Lack of mental health services is consistently named as one of the top issues in the county. A $5 million request from the team that is in the process of creating the Grand Traverse Center for Mental Wellness is on the list. The center, which does not yet have a location, will serve as a crisis intervention center, a diversion center for jails and emergency rooms and will have some short-term residential beds. The center will be for adults and children.
"We already knew we had a mental health crisis and COVID only made it worse," said Kate Dahlstrom, an advocate for better services. "And we're not out of it yet. The mental health crisis only seems to gain steam every day and gets worse and worse."
The county received 108 requests for funding, including three that came in after the Oct. 31 deadline. Of those, 48 were eliminated because they did not meet criteria, said county Administrator Nate Alger. The rest were ranked high to low.
"We found that many of them just didn't fit as clearly as we thought they would with the (U.S. Department of Treasury) Final Rule," Alger said. "There was a strong sense and belief that the proposals should have been COVID-related."

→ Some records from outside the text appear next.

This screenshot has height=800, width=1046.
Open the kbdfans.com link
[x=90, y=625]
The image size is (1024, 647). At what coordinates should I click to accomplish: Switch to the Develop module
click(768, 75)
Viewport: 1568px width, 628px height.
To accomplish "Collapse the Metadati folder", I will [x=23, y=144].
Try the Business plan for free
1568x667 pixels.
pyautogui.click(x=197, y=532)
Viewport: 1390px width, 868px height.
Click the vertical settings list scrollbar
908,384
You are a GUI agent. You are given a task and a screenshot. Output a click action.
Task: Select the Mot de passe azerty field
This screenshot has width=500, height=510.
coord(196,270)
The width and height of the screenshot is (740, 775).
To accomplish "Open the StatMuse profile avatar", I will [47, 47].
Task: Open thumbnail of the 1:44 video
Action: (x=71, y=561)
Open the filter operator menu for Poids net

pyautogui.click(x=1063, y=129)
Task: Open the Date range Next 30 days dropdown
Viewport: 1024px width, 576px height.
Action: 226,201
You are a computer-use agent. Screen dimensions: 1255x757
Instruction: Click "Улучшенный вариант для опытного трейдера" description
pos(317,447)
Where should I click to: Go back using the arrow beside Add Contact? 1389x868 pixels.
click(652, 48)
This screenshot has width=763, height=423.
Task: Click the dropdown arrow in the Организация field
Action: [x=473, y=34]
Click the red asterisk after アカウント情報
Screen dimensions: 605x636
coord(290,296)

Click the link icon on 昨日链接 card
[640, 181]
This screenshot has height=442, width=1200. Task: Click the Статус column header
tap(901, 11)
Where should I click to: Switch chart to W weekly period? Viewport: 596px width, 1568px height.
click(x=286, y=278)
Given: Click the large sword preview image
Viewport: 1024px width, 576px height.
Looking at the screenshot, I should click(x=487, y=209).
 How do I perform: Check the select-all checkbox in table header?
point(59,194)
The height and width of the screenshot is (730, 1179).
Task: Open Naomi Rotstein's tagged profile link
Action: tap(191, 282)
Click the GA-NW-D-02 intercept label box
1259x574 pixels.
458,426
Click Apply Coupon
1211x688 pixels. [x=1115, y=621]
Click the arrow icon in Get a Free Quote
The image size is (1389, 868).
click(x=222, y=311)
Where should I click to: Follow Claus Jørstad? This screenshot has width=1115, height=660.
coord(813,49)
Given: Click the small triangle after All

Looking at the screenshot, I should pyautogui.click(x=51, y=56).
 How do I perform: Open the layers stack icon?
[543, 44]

The board will review all of the proposals, even those that were eliminated, he said.
"Regardless, every one of these applications is going to the board," Alger said. "The board has the final say in what gets funded and for how much."
Commission Chair Rob Hentschel said going through all of the proposals and deciding which ones should be funded is going to be a lot of work for commissioners.
"This isn't what we do," Hentschel said. "So to figure out how to best allocate $18.1 million into the community, it's a heavy lift."
He said he got some advice from Sakura Takano, the CEO of Rotary Charities. Takano is also on an ARPA committee made up of local community members that formed last year to recommend the most fitting proposals to the county board.
"She told me not to be afraid to take a chance on a project," Hentschel said.
The Treasury Department laid out five broad funding categories for ARPA funds — COVID-19 response, economic impacts of COVID, replacing revenue losses from the pandemic, premium pay for eligible workers, and water, sewer and broadband infrastructure.
A community survey done last year also named workforce housing, mental and behavioral health services, childcare and infrastructure as the top items that should be funded.
Several of the submitted proposals are for water and sewer projects that can be a catalyst for attracting developers for needed housing projects.
"The biggest barriers to building new housing are often water, sewer and roads," Hentschel said.
The Pavilions skilled nursing facility needs a new roof, Green Lake Township wants to build a pickleball court, and area pantries need money for an increased demand for food, especially since many pandemic-related programs have been discontinued.
The Traverse Bay Children's Advocacy Center is asking for money for child abuse trauma therapy, as the demand for such therapy increased during the pandemic and federal funding has not kept up.
The committee set criteria that included that the projects should be self-sustaining, address known gaps in the community, benefit the most citizens possible while targeting underserved populations and have long-lasting impact. They should also meet federal requirements.
ARPA money must be allocated by the end of 2024 and be spent by the end of 2026.